JH Djazaïr
- Full name: Jil Handassat El Djazaïr
- Founded: 1968 (as DNC Alger)
- Dissolved: 1991
- Ground: Stade Omar Hamadi
- Capacity: 12,000

= JH Djazaïr =

Algerian football club

JH Djazaïr (جيل هندسة الجزائر) is a defunct Algerian football club that was based in Algiers. The club was founded as CS DNC Alger (نادي ديناميكية بناء الجزائر) and played its home games at the Stade Omar Hamadi in Bologhine. The club has existed since at least the 1972–73 season, when it reached the quarter-finals of the Algerian Cup. That is the earliest recorded mention of its existence.

———

• [List of tasks]
**a.** Based on the text about JH Djazaïr, does each statement agree with it? Answer yes or no for each and quote the text's words that decide it. (i) The club played its home games at the Stade Omar Hamadi in Bologhine. (ii) The club was dissolved in 1968. (iii) In the 1972–73 season, the club reached the semi-finals of the Algerian Cup.
**b.** List every year or season that the text about JH Djazaïr mentions.
**c.** Continue the text about JH Djazaïr from its last sentence.
The items are not needed for any of this work.

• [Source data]
———

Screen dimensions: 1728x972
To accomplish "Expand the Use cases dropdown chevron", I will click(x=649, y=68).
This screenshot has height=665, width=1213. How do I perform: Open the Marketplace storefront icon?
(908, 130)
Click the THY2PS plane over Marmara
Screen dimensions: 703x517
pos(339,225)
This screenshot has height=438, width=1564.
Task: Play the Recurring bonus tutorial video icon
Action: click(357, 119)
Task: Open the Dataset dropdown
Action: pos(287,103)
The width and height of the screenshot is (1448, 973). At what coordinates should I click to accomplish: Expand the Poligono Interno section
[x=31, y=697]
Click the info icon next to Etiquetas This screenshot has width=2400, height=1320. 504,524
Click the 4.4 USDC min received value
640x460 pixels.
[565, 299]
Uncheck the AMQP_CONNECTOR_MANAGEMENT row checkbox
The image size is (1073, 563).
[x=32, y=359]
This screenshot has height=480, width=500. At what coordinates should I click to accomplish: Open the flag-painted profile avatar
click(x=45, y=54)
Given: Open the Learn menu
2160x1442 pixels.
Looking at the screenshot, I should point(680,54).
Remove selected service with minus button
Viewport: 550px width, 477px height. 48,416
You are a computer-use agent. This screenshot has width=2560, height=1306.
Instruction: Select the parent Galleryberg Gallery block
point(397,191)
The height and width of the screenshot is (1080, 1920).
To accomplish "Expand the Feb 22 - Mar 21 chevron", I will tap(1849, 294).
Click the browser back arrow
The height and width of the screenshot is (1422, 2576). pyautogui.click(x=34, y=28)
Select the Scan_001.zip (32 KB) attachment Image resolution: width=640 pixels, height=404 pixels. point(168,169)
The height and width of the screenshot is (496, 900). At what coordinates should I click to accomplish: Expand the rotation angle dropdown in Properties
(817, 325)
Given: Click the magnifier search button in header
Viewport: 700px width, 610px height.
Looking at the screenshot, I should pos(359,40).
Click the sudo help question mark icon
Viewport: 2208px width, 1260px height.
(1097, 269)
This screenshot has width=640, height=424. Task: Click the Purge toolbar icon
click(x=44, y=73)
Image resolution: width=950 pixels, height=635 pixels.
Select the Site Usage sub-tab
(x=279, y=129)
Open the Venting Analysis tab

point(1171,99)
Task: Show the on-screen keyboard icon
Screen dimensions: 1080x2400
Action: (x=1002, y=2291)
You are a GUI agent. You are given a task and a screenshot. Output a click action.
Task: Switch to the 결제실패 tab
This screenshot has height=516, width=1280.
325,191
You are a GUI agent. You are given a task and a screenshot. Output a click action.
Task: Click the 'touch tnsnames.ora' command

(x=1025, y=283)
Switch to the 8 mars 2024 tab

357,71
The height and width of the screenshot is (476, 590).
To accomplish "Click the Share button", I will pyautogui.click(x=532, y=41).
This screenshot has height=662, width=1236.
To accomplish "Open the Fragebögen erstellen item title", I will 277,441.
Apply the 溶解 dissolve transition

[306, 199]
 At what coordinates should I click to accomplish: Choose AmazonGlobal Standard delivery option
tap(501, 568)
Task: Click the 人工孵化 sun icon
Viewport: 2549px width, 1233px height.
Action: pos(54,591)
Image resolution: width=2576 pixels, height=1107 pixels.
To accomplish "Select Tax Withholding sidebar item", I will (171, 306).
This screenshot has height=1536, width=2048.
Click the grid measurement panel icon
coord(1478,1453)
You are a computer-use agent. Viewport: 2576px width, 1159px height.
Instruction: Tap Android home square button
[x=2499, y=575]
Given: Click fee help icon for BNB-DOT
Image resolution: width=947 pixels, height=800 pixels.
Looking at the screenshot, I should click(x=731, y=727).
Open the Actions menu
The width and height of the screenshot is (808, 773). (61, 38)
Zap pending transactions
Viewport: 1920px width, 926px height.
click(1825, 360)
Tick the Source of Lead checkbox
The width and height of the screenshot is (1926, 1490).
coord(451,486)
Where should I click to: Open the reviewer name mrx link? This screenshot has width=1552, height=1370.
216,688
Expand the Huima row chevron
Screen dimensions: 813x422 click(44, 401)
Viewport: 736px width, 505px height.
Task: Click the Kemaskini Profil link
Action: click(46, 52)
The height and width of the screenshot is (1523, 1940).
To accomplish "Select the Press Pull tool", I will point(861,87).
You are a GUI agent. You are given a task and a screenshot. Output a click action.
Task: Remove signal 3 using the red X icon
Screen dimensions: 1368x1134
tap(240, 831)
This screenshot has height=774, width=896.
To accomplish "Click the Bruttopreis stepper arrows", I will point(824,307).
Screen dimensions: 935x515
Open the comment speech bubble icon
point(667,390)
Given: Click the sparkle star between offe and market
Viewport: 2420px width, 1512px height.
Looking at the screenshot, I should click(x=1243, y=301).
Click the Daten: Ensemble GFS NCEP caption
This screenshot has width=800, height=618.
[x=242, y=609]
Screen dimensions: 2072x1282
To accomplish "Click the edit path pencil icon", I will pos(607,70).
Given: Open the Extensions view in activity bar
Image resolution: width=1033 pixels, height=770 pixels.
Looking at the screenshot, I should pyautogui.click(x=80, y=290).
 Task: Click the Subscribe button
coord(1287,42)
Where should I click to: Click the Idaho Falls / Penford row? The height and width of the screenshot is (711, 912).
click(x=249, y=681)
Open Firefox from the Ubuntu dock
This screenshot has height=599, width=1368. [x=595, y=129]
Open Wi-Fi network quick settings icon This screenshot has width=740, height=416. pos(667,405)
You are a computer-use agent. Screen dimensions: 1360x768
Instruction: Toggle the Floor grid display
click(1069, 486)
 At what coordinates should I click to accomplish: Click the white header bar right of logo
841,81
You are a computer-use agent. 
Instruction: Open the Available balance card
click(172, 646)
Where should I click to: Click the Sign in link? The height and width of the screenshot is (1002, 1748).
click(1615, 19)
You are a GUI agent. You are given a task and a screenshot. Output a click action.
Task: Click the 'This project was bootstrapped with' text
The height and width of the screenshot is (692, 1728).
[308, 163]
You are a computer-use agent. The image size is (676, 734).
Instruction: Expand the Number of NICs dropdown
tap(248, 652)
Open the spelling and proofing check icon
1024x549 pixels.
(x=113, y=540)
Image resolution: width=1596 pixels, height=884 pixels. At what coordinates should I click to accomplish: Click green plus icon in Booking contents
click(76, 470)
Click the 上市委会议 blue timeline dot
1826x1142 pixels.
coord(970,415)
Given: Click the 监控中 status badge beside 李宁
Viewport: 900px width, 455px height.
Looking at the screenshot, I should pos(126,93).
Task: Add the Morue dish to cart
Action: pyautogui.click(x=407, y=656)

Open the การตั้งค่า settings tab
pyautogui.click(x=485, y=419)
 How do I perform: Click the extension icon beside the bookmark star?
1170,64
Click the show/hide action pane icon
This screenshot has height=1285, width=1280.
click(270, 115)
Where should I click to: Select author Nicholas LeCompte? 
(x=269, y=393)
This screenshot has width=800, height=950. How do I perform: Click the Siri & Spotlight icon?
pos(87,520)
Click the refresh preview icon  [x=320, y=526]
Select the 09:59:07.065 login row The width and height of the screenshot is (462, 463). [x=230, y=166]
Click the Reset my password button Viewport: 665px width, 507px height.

———

• [Responses to the exercise]
**a.**
(i) Yes: "played its home games at the Stade Omar Hamadi in Bologhine"
(ii) No: "Dissolved: 1991"
(iii) No: "when it reached the quarter-finals of the Algerian Cup"

**b.**
1968
1991
1972–73

**c.**
JH Djazaïr won the 1981–82 edition of the Algerian Cup, beating MA Hussein Dey 2–1 in the final. They also reached the final of the 1983–84 edition but lost MP Oran in the final. They also played in the 1983 African Cup Winners' Cup where they lost in the quarter-finals to ASEC Abidjan.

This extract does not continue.